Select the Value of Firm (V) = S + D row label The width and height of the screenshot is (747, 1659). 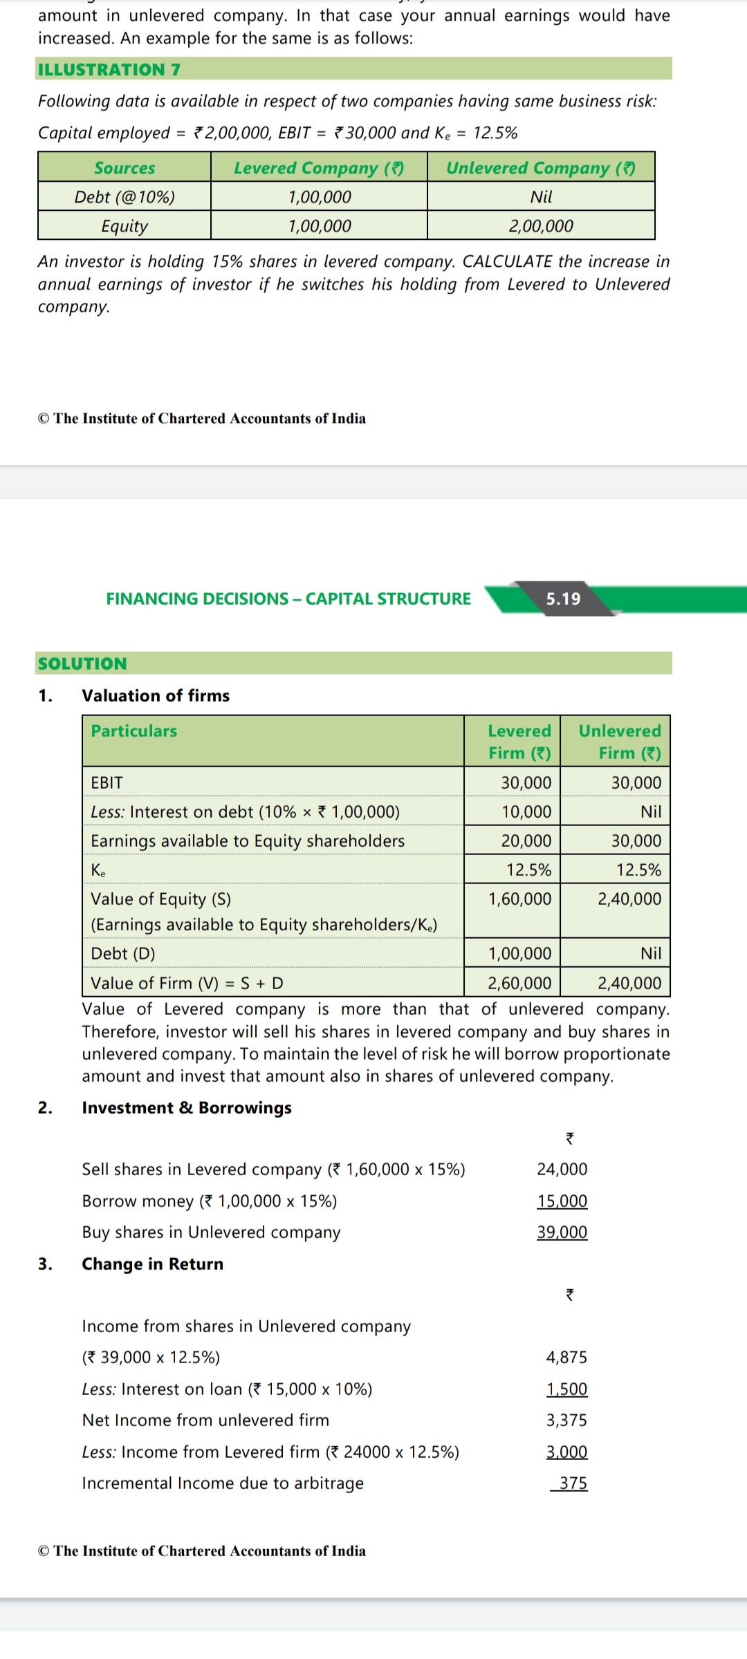pyautogui.click(x=187, y=983)
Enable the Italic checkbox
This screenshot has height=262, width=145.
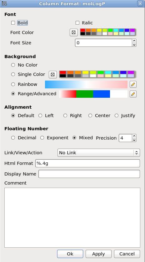point(77,23)
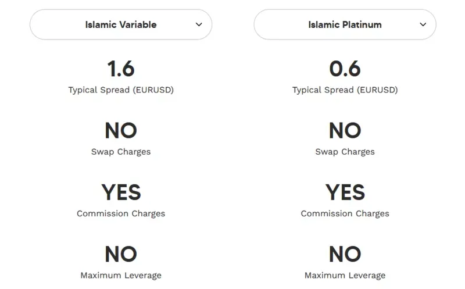Select the 1.6 typical spread value
Image resolution: width=465 pixels, height=289 pixels.
pos(121,69)
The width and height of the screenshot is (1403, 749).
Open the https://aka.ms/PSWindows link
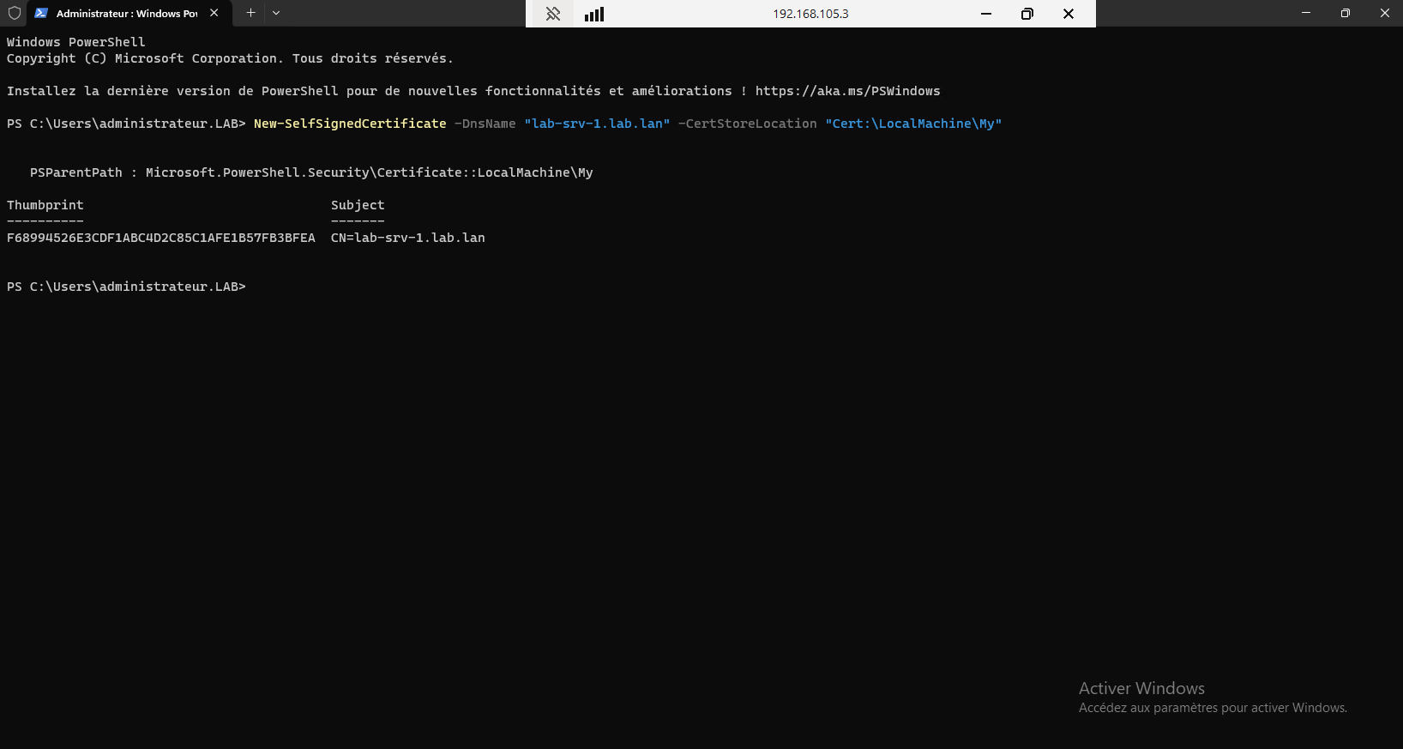[x=847, y=91]
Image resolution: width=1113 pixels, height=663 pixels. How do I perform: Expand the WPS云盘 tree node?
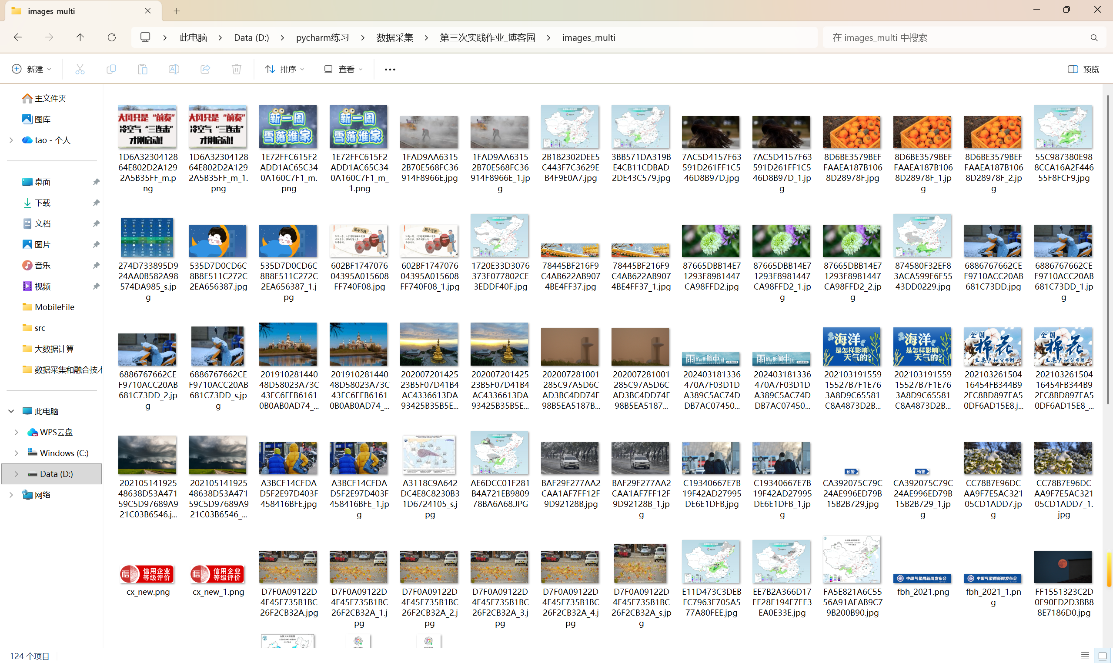[x=17, y=432]
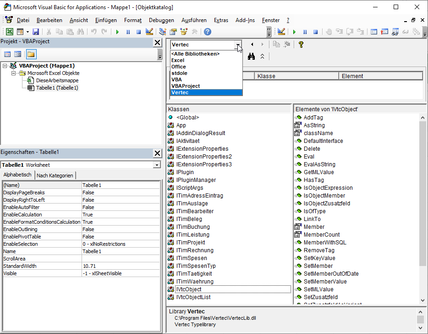Click the Save icon in the toolbar
The height and width of the screenshot is (334, 428).
pyautogui.click(x=36, y=32)
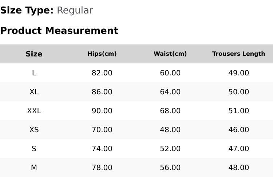Select the XXL size row label
The height and width of the screenshot is (177, 273).
tap(34, 111)
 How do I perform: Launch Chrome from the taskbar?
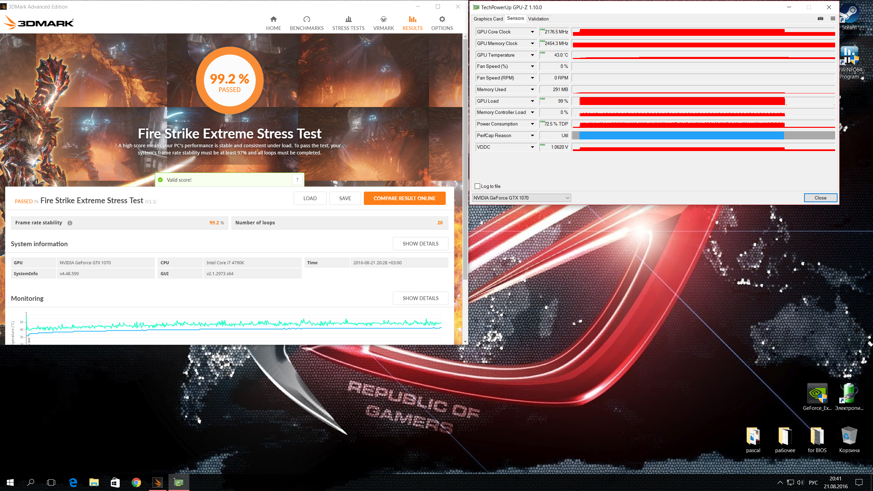[x=136, y=482]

(The problem) Pick out each line in the listing above that contains the string "perform", matching case exactly.

(Result)
Image resolution: width=1113 pixels, height=663 pixels. How do I perform: Expand the WPS云盘 tree node?
 How do I perform: Launch Chrome from the taskbar?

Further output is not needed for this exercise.